Saved entries
= Beginning of Section =

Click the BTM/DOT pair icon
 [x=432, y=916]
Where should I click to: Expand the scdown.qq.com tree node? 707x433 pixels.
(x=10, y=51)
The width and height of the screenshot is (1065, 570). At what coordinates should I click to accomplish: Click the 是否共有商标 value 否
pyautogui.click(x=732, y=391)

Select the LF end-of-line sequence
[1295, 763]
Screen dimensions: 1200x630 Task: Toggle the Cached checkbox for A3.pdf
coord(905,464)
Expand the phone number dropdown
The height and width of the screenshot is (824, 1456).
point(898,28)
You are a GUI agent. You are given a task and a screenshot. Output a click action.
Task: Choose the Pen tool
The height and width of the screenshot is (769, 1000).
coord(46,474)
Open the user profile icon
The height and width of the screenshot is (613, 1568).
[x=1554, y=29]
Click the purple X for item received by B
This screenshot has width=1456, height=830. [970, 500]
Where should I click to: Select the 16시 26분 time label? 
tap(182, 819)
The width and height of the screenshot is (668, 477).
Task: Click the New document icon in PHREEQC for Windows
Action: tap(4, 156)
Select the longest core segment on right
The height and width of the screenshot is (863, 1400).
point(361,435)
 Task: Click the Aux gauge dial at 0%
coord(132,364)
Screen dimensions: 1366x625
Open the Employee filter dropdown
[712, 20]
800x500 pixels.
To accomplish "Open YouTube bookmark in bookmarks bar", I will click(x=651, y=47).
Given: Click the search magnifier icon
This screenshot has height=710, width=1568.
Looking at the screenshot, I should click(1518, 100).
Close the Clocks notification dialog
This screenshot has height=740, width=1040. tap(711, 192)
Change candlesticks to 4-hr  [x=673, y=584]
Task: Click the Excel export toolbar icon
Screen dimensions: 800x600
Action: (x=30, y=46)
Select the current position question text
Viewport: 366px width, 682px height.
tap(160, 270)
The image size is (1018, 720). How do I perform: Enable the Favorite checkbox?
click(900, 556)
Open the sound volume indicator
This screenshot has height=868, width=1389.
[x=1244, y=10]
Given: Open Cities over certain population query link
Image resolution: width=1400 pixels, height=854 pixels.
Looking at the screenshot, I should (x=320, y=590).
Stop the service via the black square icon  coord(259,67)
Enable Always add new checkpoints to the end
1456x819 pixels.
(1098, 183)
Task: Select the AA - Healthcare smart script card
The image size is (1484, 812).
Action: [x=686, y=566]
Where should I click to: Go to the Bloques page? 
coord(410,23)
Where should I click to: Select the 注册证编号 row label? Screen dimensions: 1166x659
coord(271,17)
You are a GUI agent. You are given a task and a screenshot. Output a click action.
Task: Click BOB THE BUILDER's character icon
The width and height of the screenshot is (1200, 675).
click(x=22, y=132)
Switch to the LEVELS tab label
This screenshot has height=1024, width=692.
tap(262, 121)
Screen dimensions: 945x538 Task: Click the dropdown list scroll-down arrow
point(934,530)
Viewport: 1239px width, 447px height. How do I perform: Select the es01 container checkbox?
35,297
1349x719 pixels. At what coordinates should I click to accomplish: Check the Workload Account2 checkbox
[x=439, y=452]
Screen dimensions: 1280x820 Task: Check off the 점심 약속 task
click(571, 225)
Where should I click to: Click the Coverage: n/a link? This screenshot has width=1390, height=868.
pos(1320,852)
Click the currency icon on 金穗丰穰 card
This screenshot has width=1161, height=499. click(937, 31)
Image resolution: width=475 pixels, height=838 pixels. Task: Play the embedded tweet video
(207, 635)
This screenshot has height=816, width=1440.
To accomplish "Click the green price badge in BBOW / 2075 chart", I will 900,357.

= End of Section =

◆ REQUIRED WORK ◆
Set down exactly the lines that begin the records and continue through the line bearing "Given: Open Cities"; include both ends.

◆ RESPONSE TO THE TASK ◆
Click the BTM/DOT pair icon
 [x=432, y=916]
Where should I click to: Expand the scdown.qq.com tree node? 707x433 pixels.
(x=10, y=51)
The width and height of the screenshot is (1065, 570). At what coordinates should I click to accomplish: Click the 是否共有商标 value 否
pyautogui.click(x=732, y=391)

Select the LF end-of-line sequence
[1295, 763]
Screen dimensions: 1200x630 Task: Toggle the Cached checkbox for A3.pdf
coord(905,464)
Expand the phone number dropdown
The height and width of the screenshot is (824, 1456).
point(898,28)
You are a GUI agent. You are given a task and a screenshot. Output a click action.
Task: Choose the Pen tool
The height and width of the screenshot is (769, 1000).
coord(46,474)
Open the user profile icon
The height and width of the screenshot is (613, 1568).
[x=1554, y=29]
Click the purple X for item received by B
This screenshot has width=1456, height=830. [970, 500]
Where should I click to: Select the 16시 26분 time label? 
tap(182, 819)
The width and height of the screenshot is (668, 477).
Task: Click the New document icon in PHREEQC for Windows
Action: tap(4, 156)
Select the longest core segment on right
The height and width of the screenshot is (863, 1400).
point(361,435)
 Task: Click the Aux gauge dial at 0%
coord(132,364)
Screen dimensions: 1366x625
Open the Employee filter dropdown
[712, 20]
800x500 pixels.
To accomplish "Open YouTube bookmark in bookmarks bar", I will click(x=651, y=47).
Given: Click the search magnifier icon
This screenshot has height=710, width=1568.
Looking at the screenshot, I should click(1518, 100).
Close the Clocks notification dialog
This screenshot has height=740, width=1040. tap(711, 192)
Change candlesticks to 4-hr  [x=673, y=584]
Task: Click the Excel export toolbar icon
Screen dimensions: 800x600
Action: (x=30, y=46)
Select the current position question text
Viewport: 366px width, 682px height.
tap(160, 270)
The image size is (1018, 720). How do I perform: Enable the Favorite checkbox?
click(900, 556)
Open the sound volume indicator
This screenshot has height=868, width=1389.
[x=1244, y=10]
Given: Open Cities over certain population query link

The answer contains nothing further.